*WHAT YOU HAVE TO DO*. Scan the lines below for the word "tick". Copy each line you find it in.
******
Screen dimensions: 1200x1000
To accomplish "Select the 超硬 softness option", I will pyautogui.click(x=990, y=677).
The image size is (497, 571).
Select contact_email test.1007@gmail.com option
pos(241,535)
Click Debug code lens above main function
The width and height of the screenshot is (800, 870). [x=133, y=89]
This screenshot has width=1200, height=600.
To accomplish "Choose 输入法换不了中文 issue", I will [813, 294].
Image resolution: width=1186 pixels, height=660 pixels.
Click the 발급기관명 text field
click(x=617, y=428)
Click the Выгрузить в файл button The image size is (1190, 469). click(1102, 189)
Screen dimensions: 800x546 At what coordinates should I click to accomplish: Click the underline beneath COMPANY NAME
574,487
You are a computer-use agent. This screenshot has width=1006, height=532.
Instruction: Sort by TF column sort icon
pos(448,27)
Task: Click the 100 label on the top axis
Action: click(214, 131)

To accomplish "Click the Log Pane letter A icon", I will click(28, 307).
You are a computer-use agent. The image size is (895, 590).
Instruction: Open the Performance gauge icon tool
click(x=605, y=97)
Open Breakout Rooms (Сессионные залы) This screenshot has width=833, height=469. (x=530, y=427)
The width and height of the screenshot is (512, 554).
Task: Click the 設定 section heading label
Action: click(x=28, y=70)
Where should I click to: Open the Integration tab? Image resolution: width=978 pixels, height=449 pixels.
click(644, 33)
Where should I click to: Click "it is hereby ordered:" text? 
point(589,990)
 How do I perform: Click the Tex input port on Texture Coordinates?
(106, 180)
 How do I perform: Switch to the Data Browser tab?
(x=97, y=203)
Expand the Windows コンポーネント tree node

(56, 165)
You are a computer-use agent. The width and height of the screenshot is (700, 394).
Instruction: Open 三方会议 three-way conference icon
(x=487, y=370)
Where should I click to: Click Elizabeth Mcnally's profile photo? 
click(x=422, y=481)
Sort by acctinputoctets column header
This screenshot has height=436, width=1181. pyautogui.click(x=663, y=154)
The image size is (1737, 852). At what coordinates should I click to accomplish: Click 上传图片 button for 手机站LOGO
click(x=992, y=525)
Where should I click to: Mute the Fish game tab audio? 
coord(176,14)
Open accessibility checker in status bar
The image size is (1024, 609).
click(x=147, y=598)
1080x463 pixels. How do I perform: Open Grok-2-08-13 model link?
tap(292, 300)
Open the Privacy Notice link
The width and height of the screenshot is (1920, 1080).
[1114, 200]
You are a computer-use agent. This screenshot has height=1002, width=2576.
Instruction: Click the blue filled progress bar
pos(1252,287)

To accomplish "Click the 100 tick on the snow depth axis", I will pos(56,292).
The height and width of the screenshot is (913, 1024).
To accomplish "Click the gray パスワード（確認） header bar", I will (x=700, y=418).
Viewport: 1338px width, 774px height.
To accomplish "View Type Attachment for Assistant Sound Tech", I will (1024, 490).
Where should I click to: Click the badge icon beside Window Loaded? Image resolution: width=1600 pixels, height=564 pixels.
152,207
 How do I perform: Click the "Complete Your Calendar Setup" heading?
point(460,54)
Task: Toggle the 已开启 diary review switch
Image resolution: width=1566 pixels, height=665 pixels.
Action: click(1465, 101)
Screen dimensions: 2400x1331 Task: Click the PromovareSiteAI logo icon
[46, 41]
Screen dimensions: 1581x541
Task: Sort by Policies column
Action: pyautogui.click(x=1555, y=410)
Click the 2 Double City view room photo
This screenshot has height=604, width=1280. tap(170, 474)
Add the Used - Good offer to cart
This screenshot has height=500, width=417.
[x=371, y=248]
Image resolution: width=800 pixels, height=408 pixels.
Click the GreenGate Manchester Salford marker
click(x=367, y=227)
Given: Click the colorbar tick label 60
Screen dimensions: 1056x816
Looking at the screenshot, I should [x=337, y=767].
******
*COMPLETED EXERCISE*.
To accomplish "Click the 100 tick on the snow depth axis", I will pos(56,292).
Given: Click the colorbar tick label 60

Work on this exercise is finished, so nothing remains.